* Selected text
************

As with politics, one’s stance is a matter of preference and most mainstream modes are appropriate. The problems lie in the extremes: let’s call them radical UCD and radical persuasion design.

On graduation, I found the business world laughable. I saw otherwise intelligent people wrapped up in circular rituals of ‘doing business’, oblivious to customer disinterest. My cynicism lasted until I discovered user-centred design and realised there were others who shared my viewpoint. From that point, I saw user experience as a refreshing break from the almost Fordist attitudes I’d witnessed, where business tried to create the market and efficient production appeared more important than demand.

My mindset was naive, but I stand by the principle. One of the things that excites me about UCD is that it isn’t only a mode of design: its values amplify the voice of those previously ignored, who now form part of our network economy.

The success of UCD has sustained demand for user experience design skills, and the land rush has continued in 2010. UX is becoming a cookie cutter add-on for digital agencies and I rarely meet a web designer now who doesn’t claim UX proficiency, although not all can articulate what that means. And it’s not just the designers: I also see back-end developers,SEO professionals and marketers rapidly appending these two magical letters to their CVs.

Many of these people do have genuine user empathy and knowledge of the diverse skills required of UX design. Many do not. I welcome them to the field regardless and hope we can all learn from each other. However, I am concerned at the expansion of the User Experience label to include activities I see as contrary to the values of user empowerment. In particular, I’m worried about persuasion design. Although it’s a powerful and topical approach, I also believe it has the potential to severely damage our industry.

A political model of design

Interaction designers often advocate design as an agent of behaviour change. Jesse James Garrett frames this as an extension of the classic information architecture v interaction design debate, with IA optimising for the way people think, and IxD attempting to drive particular user actions.

When I try to make sense of this struggle, the crude model I keep returning to is a political spectrum. User-centred design, empathetic and inclusive, sits left of centre. Persuasion design, individualised and competitive, sits right of centre.

As with politics, one’s stance is a matter of preference and most mainstream modes are appropriate. The problems lie in the extremes: let’s call them radical UCD and radical persuasion design.

Radical UCD

Under radical UCD, the user’s priorities outweigh others. It’s here that we see the notion of design ‘dissolving into behaviour’ realised. Design becomes an ethically neutral activity whose role is to amplify and liberate the end user. The rewards are intangible, long-term and altruistic: we hope to engender loyalty and word of mouth referrals, but the effects are notoriously hard to measure.

************

* Dataset records
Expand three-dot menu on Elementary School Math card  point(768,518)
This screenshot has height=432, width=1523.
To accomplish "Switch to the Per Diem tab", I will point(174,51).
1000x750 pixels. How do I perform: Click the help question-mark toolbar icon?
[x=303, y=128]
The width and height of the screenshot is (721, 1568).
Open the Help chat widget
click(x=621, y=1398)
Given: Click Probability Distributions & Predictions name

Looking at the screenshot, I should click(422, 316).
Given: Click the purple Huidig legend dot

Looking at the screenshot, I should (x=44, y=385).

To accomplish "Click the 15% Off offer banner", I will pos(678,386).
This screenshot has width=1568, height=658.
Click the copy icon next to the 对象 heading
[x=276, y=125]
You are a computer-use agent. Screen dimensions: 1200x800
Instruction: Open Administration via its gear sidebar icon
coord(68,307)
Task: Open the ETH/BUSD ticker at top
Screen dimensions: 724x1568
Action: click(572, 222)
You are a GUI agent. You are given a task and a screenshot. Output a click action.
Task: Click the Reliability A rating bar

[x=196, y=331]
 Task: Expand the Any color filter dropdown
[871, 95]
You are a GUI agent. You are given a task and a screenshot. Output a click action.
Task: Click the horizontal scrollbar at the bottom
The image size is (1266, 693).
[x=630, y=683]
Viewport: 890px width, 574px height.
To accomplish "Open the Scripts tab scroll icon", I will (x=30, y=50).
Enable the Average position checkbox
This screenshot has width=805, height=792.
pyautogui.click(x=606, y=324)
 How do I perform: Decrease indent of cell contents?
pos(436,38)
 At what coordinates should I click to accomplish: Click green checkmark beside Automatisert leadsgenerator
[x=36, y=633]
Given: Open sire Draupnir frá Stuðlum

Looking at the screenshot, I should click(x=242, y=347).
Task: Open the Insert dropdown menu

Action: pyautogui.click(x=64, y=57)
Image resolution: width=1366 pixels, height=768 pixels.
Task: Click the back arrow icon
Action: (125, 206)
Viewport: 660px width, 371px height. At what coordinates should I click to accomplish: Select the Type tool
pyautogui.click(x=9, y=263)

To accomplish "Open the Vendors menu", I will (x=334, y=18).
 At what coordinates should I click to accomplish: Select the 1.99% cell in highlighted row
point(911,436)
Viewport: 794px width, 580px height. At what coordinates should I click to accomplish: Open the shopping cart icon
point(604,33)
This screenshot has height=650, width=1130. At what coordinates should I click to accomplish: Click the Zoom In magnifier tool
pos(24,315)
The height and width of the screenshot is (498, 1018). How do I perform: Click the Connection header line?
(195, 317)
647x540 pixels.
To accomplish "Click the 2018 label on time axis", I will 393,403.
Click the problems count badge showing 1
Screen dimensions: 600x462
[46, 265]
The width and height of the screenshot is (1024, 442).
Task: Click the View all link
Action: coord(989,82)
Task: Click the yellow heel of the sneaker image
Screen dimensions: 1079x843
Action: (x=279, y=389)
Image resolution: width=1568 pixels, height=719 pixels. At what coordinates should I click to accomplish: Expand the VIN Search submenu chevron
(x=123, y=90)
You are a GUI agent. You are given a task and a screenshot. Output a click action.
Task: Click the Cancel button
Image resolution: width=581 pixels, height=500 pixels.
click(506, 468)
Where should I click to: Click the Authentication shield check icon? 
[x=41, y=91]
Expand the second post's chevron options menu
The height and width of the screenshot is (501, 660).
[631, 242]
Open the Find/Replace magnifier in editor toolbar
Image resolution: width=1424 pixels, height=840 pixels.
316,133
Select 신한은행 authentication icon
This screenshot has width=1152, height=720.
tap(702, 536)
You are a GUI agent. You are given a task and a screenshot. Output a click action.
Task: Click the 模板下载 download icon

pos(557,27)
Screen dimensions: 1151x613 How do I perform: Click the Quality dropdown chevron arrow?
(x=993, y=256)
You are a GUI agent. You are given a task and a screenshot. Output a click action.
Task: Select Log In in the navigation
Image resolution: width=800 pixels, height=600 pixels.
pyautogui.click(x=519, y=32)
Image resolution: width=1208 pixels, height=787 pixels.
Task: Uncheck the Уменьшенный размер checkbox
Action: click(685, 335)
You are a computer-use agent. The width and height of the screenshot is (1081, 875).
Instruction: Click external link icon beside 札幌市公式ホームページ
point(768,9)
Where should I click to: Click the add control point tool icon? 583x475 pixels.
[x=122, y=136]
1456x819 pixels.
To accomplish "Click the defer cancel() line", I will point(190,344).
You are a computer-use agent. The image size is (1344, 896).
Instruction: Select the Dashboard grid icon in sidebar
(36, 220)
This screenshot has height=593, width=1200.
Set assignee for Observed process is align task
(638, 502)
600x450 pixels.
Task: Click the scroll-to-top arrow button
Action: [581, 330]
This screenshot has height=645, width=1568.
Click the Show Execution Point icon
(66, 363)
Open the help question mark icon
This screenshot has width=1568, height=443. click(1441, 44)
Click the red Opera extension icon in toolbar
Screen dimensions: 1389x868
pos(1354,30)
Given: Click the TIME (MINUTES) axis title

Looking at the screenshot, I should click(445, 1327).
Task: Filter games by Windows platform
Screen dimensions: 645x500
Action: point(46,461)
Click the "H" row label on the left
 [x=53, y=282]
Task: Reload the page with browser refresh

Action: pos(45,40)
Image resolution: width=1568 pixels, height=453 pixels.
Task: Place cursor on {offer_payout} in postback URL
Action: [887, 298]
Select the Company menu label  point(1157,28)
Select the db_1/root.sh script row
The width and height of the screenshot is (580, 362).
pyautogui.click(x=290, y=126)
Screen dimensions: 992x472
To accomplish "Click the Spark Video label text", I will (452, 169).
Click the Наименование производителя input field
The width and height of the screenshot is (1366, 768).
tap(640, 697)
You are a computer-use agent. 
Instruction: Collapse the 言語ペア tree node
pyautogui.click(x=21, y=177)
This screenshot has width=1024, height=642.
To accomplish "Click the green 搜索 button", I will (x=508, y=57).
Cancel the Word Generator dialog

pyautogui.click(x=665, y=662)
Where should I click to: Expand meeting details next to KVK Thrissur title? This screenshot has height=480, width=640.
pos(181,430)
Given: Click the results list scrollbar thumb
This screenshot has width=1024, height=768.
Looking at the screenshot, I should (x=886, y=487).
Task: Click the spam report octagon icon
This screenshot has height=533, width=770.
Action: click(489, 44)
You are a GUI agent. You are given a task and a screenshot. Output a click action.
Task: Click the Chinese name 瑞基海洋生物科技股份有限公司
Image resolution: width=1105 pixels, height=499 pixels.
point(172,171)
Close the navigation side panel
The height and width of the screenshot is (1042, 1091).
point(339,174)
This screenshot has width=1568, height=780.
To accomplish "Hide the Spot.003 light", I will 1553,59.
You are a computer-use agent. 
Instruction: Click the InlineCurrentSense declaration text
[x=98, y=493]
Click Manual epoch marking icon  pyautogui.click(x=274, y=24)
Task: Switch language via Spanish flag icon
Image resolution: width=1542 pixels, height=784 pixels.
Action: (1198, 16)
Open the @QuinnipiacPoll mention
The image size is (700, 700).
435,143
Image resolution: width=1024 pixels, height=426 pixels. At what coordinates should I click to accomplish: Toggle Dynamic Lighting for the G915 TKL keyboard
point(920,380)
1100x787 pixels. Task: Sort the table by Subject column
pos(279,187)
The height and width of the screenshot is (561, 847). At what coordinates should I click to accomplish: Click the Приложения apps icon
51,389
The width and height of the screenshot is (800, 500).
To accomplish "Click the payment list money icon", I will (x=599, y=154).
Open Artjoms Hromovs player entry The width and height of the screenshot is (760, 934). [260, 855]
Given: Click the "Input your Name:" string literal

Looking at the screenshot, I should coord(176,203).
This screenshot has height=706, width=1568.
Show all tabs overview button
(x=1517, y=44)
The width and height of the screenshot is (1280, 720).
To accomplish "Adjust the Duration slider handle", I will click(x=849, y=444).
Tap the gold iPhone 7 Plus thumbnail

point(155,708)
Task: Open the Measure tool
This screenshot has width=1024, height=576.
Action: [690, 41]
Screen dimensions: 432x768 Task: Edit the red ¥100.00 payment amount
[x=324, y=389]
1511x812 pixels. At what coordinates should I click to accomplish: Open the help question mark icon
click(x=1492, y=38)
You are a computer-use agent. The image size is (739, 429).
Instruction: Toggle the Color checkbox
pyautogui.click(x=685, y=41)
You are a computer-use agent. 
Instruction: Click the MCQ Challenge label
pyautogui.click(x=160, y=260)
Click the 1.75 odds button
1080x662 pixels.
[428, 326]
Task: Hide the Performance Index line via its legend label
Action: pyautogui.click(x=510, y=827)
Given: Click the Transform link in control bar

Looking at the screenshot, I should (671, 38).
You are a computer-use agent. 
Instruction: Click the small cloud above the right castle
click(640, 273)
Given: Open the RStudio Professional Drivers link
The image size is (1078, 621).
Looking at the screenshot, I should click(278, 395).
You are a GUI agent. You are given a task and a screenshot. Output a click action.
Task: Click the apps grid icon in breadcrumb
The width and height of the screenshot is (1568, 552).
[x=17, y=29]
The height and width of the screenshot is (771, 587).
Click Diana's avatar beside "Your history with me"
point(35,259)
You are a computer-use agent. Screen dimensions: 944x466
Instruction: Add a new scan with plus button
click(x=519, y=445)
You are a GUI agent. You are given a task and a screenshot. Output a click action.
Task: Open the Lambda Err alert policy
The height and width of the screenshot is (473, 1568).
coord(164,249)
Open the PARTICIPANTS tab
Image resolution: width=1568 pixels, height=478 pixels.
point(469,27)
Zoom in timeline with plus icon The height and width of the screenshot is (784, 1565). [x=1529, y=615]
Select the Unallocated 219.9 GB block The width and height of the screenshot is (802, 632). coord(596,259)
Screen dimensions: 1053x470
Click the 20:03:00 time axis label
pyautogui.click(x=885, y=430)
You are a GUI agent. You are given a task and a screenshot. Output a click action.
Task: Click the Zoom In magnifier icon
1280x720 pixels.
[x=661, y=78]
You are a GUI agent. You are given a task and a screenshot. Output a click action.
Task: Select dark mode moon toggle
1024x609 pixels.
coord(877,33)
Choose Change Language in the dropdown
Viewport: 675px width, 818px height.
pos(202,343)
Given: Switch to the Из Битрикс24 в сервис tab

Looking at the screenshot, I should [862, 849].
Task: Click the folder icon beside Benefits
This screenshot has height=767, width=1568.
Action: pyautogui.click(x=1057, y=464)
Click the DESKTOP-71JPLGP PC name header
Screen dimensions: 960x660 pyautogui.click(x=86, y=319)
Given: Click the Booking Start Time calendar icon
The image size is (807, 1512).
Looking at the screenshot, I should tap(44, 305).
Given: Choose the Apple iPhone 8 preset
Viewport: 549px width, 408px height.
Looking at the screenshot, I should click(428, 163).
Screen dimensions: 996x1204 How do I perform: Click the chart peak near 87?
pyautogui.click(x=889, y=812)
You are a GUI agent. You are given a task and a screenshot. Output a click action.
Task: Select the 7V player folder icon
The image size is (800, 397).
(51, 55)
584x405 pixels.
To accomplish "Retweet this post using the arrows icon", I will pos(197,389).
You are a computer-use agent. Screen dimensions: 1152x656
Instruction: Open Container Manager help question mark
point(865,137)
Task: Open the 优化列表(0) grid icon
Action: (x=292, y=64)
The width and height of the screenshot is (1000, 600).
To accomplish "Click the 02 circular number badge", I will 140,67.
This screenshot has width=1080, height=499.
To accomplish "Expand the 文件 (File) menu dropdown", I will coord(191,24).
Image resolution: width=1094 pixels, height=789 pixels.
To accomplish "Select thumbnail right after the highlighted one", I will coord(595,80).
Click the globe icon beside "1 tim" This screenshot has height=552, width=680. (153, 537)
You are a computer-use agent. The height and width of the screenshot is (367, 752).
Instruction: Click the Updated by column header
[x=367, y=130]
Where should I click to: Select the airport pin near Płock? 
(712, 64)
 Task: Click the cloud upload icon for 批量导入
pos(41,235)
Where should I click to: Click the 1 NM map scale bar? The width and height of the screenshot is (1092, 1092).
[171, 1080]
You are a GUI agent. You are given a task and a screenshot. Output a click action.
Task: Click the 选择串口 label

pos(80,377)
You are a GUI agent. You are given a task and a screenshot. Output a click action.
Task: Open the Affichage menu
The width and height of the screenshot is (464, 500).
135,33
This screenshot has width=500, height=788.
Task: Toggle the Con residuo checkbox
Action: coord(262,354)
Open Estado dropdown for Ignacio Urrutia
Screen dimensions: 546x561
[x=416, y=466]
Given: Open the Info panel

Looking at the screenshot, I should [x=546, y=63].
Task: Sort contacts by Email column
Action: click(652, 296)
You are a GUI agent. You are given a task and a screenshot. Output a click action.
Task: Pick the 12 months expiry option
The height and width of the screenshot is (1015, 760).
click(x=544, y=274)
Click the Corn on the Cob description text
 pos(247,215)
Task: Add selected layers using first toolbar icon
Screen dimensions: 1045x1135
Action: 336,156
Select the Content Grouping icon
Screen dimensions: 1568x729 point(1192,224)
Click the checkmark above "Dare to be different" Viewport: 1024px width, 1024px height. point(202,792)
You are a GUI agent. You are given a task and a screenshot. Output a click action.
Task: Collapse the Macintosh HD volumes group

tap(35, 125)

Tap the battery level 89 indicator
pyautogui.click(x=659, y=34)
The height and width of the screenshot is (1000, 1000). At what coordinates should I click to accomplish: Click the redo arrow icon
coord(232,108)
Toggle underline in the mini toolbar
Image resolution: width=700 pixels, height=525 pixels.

************

* Problem 1
In the passage on user-centred and persuasion design, extract everything from "Many of these" down to "damage our industry.".
* Problem 2
In the passage on user-centred and persuasion design, where on the political spectrum does persuasion design sit?
* Problem 3
Write what comes next in the passage on user-centred and persuasion design, picking up after its final sentence.

* Written response 1
Many of these people do have genuine user empathy and knowledge of the diverse skills required of UX design. Many do not. I welcome them to the field regardless and hope we can all learn from each other. However, I am concerned at the expansion of the User Experience label to include activities I see as contrary to the values of user empowerment. In particular, I’m worried about persuasion design. Although it’s a powerful and topical approach, I also believe it has the potential to severely damage our industry.

* Written response 2
Right of centre.

* Written response 3
However, as with the political equivalent, radical UCD is economically unrealistic and unworkable. At this extreme, design could only cause consensus-building timidity that reinforces current modes – an accusation already pointed at milder contemporary user-centred practice.

Radical persuasion design

Persuasion design doesn’t share UCD’s ethical neutrality. Instead, it makes an implicit but undeniable judgment that certain behaviours are preferable to others. We need only look at the vocabulary of persuasion design to see this. Jon Kolko’s infamous Johnny Holland article talks of design’s contribution “to the behaviour of the masses, [helping to] define the culture of our society.”

While I respect Jon’s intellect, I find this to be dangerous rhetoric from which we can draw uncomfortable parody: Fear not, huddled masses – the design elite will lead you to the promised land. Persuasion design’s assured ethical superiority is unfortunate. Although some of the cases put forward are compelling – guiding people toward better macroscopic decisions about environment, health etc – we must recognise that, for all the good deeds behaviour change can encourage, it is prone to murkier applications.

What privileges the designer to dictate desired behaviour? And since we’re for hire, does that mean we’re ethical relativists, bending people toward whatever agenda lines our pockets?

Whomever the paymaster, the common pattern I observe in digital persuasion design is that its values are uniformly technocratic. Science is better than faith. Action is better than reflection. Progress is better than the status quo. These values strike me as practically Futurist and, at the risk of invoking Godwin’s Law, I’m concerned that radical persuasion design is vulnerable to similar autocratic pitfalls as the Futurists themselves.

Persuasion design is marketing. UX isn’t.

I have struggled for months to unify my understanding of these two political wings, and now conclude that I cannot. I believe that persuasion design is not part of user experience design. It is marketing. Persuasion design prioritises business goals above those of the user, and its values are irreconcilable with empathy, the central value of UX.

That’s not to say that persuasion design isn’t highly valuable and attractive to business. After all, it matches the recognised business patterns of marketing, making its effects felt in tangible measures that UCD’s intangible altruism cannot: conversion rates, signups, and so on.

I subscribe to Peter Drucker‘s view that business has only two functions: innovation and marketing. Under this model, user experience design is innovation. It uncovers people’s needs and and gives makers the knowledge to develop new products and services that meet those needs.

This, finally, is why I disagree with Josh Porter’s assertion that UX is really just good marketing – however, my disagreement isn’t with his framing of marketing, but of user experience. As far as persuasion design is concerned, he is right – but the equation does not apply to UCD and UX.

Opinions and unwinnable arguments

I am of course straying close to two notoriously unwinnable arguments: semantics and politics. I have neither time nor inclination to enter into political debate or vanish down the rabbithole of Defining The Damn Thing, and I am all too aware that, like any model, the one I give is simplistic. It overlooks the complexities of authoritarianism and liberalism, which are not necessarily tied to economic left or right, and belies the greys that lie between black and white. I raise it instead as a way to highlight the risky territory I believe we are heading toward. All I ask is that the community considers these issues carefully and reaches its own conclusions. I’m happy if those differ from mine.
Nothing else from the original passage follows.